Qualifications to Buy Your Car

Whether you are going to buy new or used, or you’re deciding between loan types, you want to have a good credit score. Look at your credit reports from the three credit bureaus.

If there are any errors in your credit history, fix those before applying for a loan. If you are leaning toward a personal loan, your credit score may have to be higher, usually around 670 or higher, than if you want to get a car loan at a dealership.

Also, you may want to get together a down payment if you are going to try to get a personal loan instead of a car loan. If you are going to try to get a car loan, you can use a trade-in if you have one.

You can’t use a trade-in at a bank.

Check with your bank to see what their requirement is for a down payment on a car loan. If you have a low credit score, you may need a larger down payment.

Your Income Is Still Important

Your income is just as important as your credit score and credit history. Both a banking institution and a car dealership will use the debt/income ratio in order to evaluate how much total debt you have relative to the income you make both before and after your car loan.

Be sure the car you want is within your budget. Your lender may also evaluate the loan/value ratio, which is the amount you ask to borrow relative to the value of the car, to see if you can afford the car.

Pros and Cons of Using Personal Loans

Since personal loans are handled differently from an auto loan, they have a unique set of benefits and disadvantages for you as the buyer.
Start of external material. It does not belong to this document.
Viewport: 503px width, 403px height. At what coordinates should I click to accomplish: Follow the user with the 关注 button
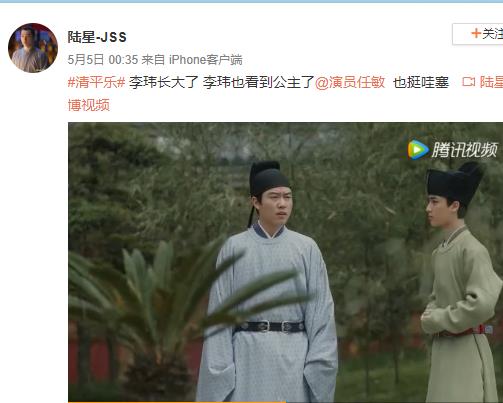(478, 34)
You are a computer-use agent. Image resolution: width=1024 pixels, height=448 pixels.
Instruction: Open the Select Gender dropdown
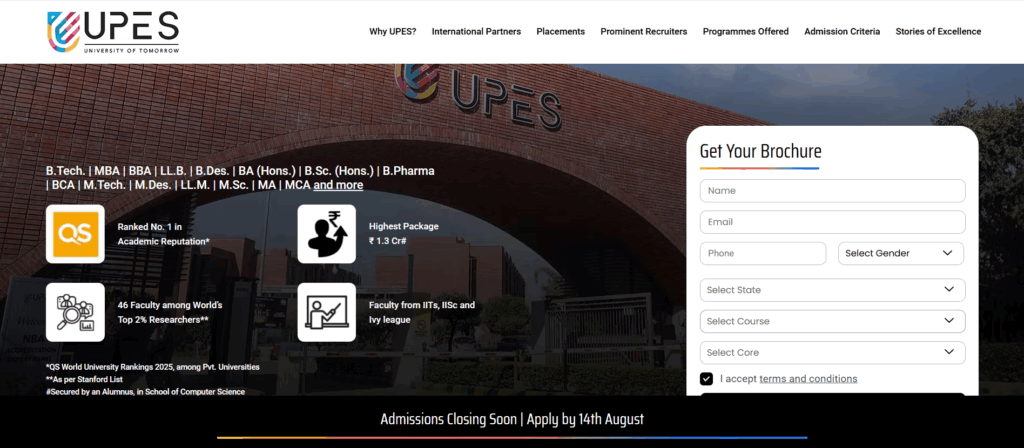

  • Signature Loan – One of the biggest advantages of getting a personal loan versus a car loan is that there may be no collateral involved. You agree to the terms of the loan with the bank and the bank accepts your signature. The loan is an unsecured loan. Your car is not used as collateral, so if you can’t make the payments, the car is not taken away from you.
  • Bank Relationship – You already have a relationship with your bank or credit union. That relationship may help you negotiate a better interest rate on the loan. It also may serve you well if you are late on a payment or miss a payment entirely.
  • Cash in Hand – If you have cash in hand from a personal loan from a bank or credit union, you can take that to a car dealer. If you offer the dealer cash, you can probably get a lower price for the car you want. If you are buying from a private seller, the same may be true.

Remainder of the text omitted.